GIVEN DATA:

--*--

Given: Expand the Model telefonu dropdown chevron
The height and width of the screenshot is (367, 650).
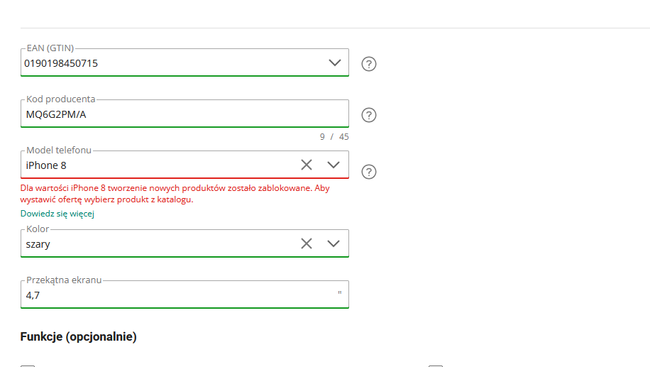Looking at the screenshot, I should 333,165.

--*--

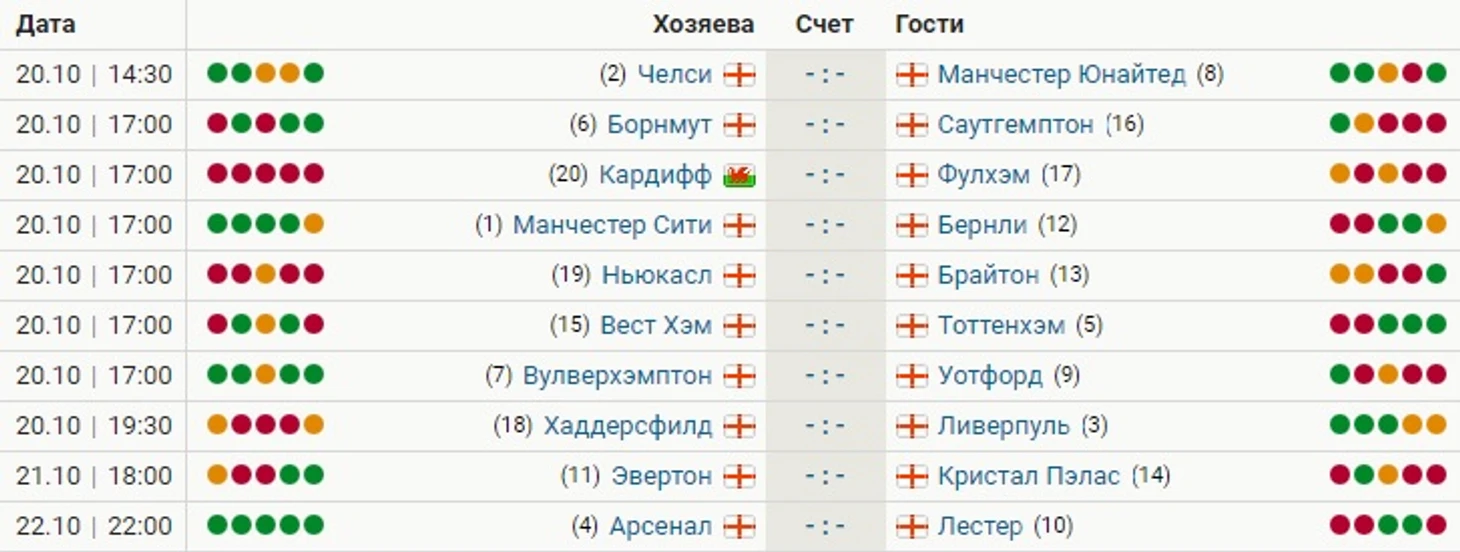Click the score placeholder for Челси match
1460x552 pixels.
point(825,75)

--*--

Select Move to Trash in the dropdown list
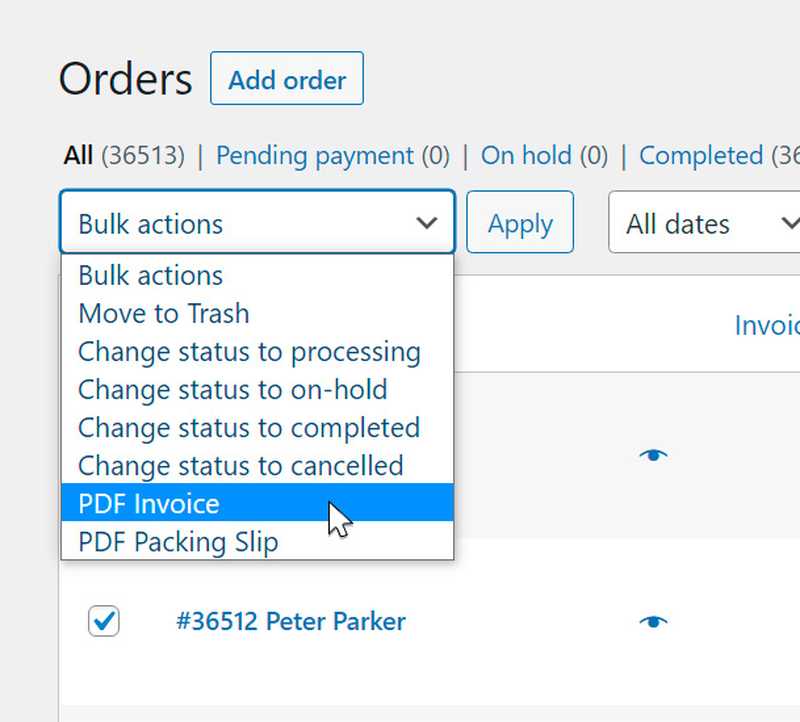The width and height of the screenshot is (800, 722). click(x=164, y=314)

--*--

GIVEN INSTRUCTION: Output, as a JSON list of strings with one string per line and blank lines omitted, the lines of the records between the line containing "Click the score placeholder for Челси match" and the line containing "point(825,75)", inclusive. Leave the pictures out of the output.

EXPECTED ANSWER:
[
  "Click the score placeholder for Челси match",
  "1460x552 pixels.",
  "point(825,75)"
]